Mass Operations (Bulk)
Overview
The TGenericRepositoryEF<TEntity, TKey> class provides several high-performance methods for handling large-scale database operations. These methods are designed to efficiently handle bulk operations while maintaining performance and memory management through batching strategies.

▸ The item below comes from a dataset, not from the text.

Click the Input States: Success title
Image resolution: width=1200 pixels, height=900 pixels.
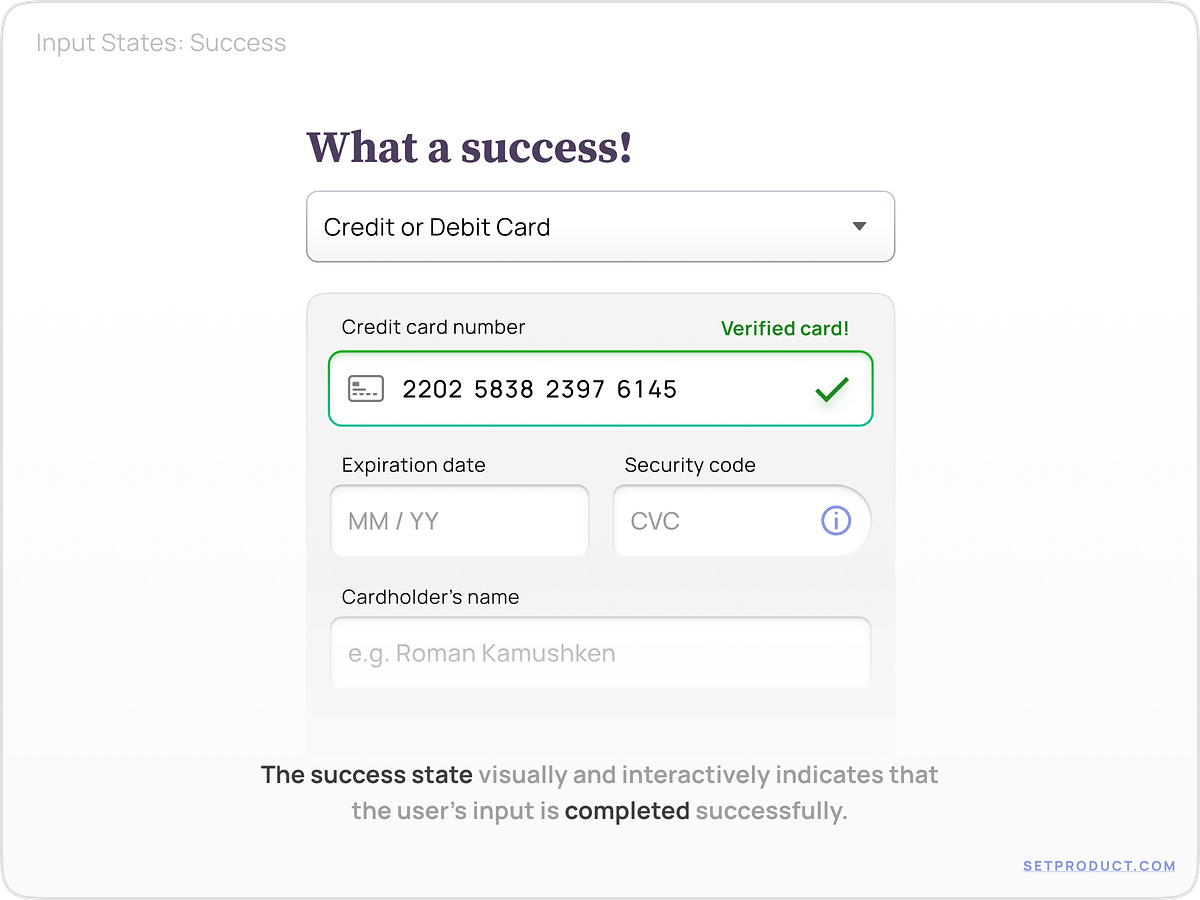click(x=161, y=43)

This guide covers six essential mass operation methods:
DeleteByIdsAsyncExecuteDeleteAsyncExecuteUpdateAsyncMassAddAsyncMassUpdateAsyncMassDeleteAsync
Why Use Mass Operations?
Traditional Entity Framework operations (like Add, Update, Remove) work well for single entities or small collections, but they become inefficient when dealing with thousands or millions of records because:
- Performance Issues: Each entity operation generates a separate SQL command
- Memory Consumption: Large collections can cause memory pressure
- Transaction Overhead: Multiple round-trips to the database
- Timeout Issues: Long-running operations may exceed connection timeouts
Mass operations solve these problems by:
- Batching: Processing data in manageable chunks
- Bulk Operations: Using database-specific bulk insert/update/delete commands
- Reduced Round-trips: Minimizing database communication
- Memory Management: Processing data incrementally
1. DeleteByIdsAsync
Purpose
Deletes multiple entities by their identifiers in an efficient, batched manner.
Method Signature
Task<int> DeleteByIdsAsync(IEnumerable<TKey> ids, int? batchSize = 100)
Parameters
- ids: Collection of entity identifiers to delete
- batchSize: Number of entities to process per batch (default: 100, null = no batching)
Returns
Number of entities successfully deleted
How It Works
- Validates input parameters
- Groups IDs into batches of specified size
- Uses Entity Framework's
ExecuteDeleteAsyncfor each batch - Returns total count of deleted entities
Example with Planes
// Delete multiple planes by their IDs
var planeIdsToDelete = new List<int> { 1, 2, 3, 4, 5, 15, 28, 31 };
// Delete in batches of 3
int deletedCount = await this.Repository.DeleteByIdsAsync(planeIdsToDelete, batchSize: 3);
Console.WriteLine($"Deleted {deletedCount} planes");
// Delete all at once (no batching)
int deletedCount2 = await this.Repository.DeleteByIdsAsync(planeIdsToDelete, batchSize: null);
When to Use
- Bulk deletion based on a list of known IDs
2. ExecuteDeleteAsync
Purpose
Deletes entities based on filter criteria without loading them into memory first.
Method Signature
Task<int> ExecuteDeleteAsync(Expression<Func<TEntity, bool>> filter = default, int? batchSize = 100)
Parameters
- filter: Lambda expression to filter which entities to delete
- batchSize: Number of entities to process per batch (default: 100, null = no batching)
Returns
Number of entities successfully deleted
How It Works
- Applies the filter to create a query
- For batched operations: repeatedly takes batches and deletes them until no more entities match
- For non-batched operations: deletes all matching entities in one operation
- Uses SQL
DELETEstatements directly (no entity loading)
Example with Planes
// Delete all planes from a specific site that are inactive
int deletedCount = await this.Repository.ExecuteDeleteAsync(
filter: p => p.SiteId == 5 && !p.IsActive,
batchSize: 50
);
// Delete all planes older than 30 years (no batching)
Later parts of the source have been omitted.